New protein-coding genes

Release 3 contains a total of 802 new protein-coding genes (Table 1), that is, gene models that show no overlap with exons in Release 2. Of these, 55 (7%) are based solely on gene-prediction data, and 20 of these 55 are based on GENSCAN predictions alone. Unlike Releases 1 and 2, which relied heavily on Genie [3], Release 3 annotations did utilize GENSCAN predictions (with at least one exon with a score > 45) in the absence of other data. The majority of the new genes show matches to EST (573; 71%) or full-insert cDNA sequences (273; 34%), indicating the importance of these alignments in identifying new genes missed by the ab initio gene prediction programs. An additional set of new genes was identified by the community in error reports (52; 7%) or in GenBank/EMBL/DDBJ submissions (58; 7%). Finally, we created 338 (42%) new annotations in Release 3 using protein homology data from BLASTX analysis, arising from the comparison of translated Release 3 sequence with sequence of other proteins in Drosophila or other model organisms, in the absence of other supporting data.

Release 3 sequence 'finishing' had the largest impact on areas of repetitive sequence, because the Release 2 WGS sequence assembly often collapsed these regions [17]. Duplicated sequences present assembly challenges to genome sequencing efforts; tandemly duplicated genes tend to collapse in sequence assembly and cannot be annotated until the duplications are resolved. Whole-genome analysis of the Release 2 sequence suggested that Drosophila has fewer newly duplicated genes than nematodes or yeast [41]. We investigated whether sequence finishing might have uncovered previously undiscovered duplicated genes in Drosophila. From this analysis, we found that the number of newly duplicated genes is more similar to C. elegans and Saccharomyces cerevisiae than previously believed.

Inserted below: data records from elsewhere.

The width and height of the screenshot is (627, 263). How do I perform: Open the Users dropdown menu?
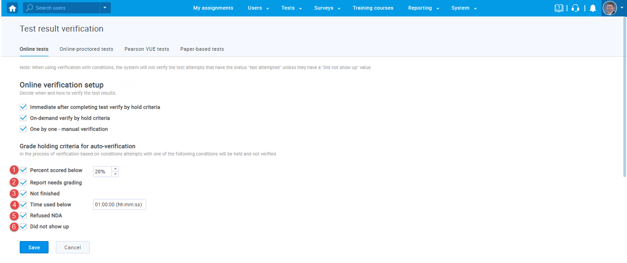click(258, 8)
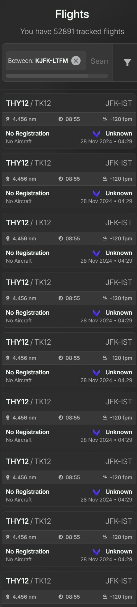
Task: Select the Between: KJFK-LTFM filter tag
Action: [46, 61]
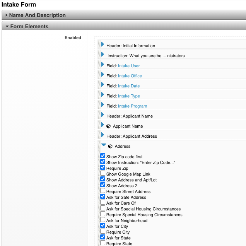Expand the Name And Description section

(7, 15)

We measured the frequency of newly annotated duplicated genes by comparing each of the transcripts encoded by the 802 new genes in Release 3 to all Release 3 transcripts using the BLASTN program. Of the new genes, 124 (15%) have duplicate genes (75% identity, probability = 1 × e-25) somewhere in the genome (whereas 10% of a random sample of Drosophila genes have duplicates by this measure). Thirty-six new genes are in repeat regions that were collapsed in Release 2 and have now been resolved. For example, in the previously annotated ten-gene trypsin cluster on chromosome arm 2R, three new trypsin genes (CG30025, CG30028, CG30031) have been added ([17] and Figure 1).

Figure 1
figure 1

A resolved misassembly from Release 2 sequence contains new trypsin genes. This illustration and Figures 3,4,5,6,7,8 are derived from the output of the graphical annotation tool Apollo [19], but these illustrations are not intended to be a direct representation of the data used to annotate the regions. Only evidence (shown in the black panels) directly used to annotate the gene models (shown in the cyan panels) are depicted in these illustrations. The plus strand is shown above the center scale, the minus strand below the center scale. Thin lines represent introns and thick boxes represent exons. Vertical green lines in the exons represent start codons and vertical red lines represent stop codons. An 8.5-kb region of genomic sequence on chromosome arm 2R was missing in Release 2 because of an apparent misassembly that incorrectly joined two tandemly repeated trypsin genes with a concomitant deletion of the intervening sequence (region shown in gray in the center scale). The missing sequence constituted an inverted repeat of 4 kb bordered by a simple repetitive sequence (S.C., unpublished results). Resolution of this error in Release 3 has led to the annotation of three new trypsin genes (blue rectangles): CG30025 (similar to βTry), CG30028 (similar to γδTry), and CG30031 (similar to γδTry). Gene-prediction data (dark purple for Genie and lavender for GENSCAN), cDNA data (dark green), and BLASTX protein similarity (red for Drosophila proteins, orange for other species' proteins) support the new trypsin genes.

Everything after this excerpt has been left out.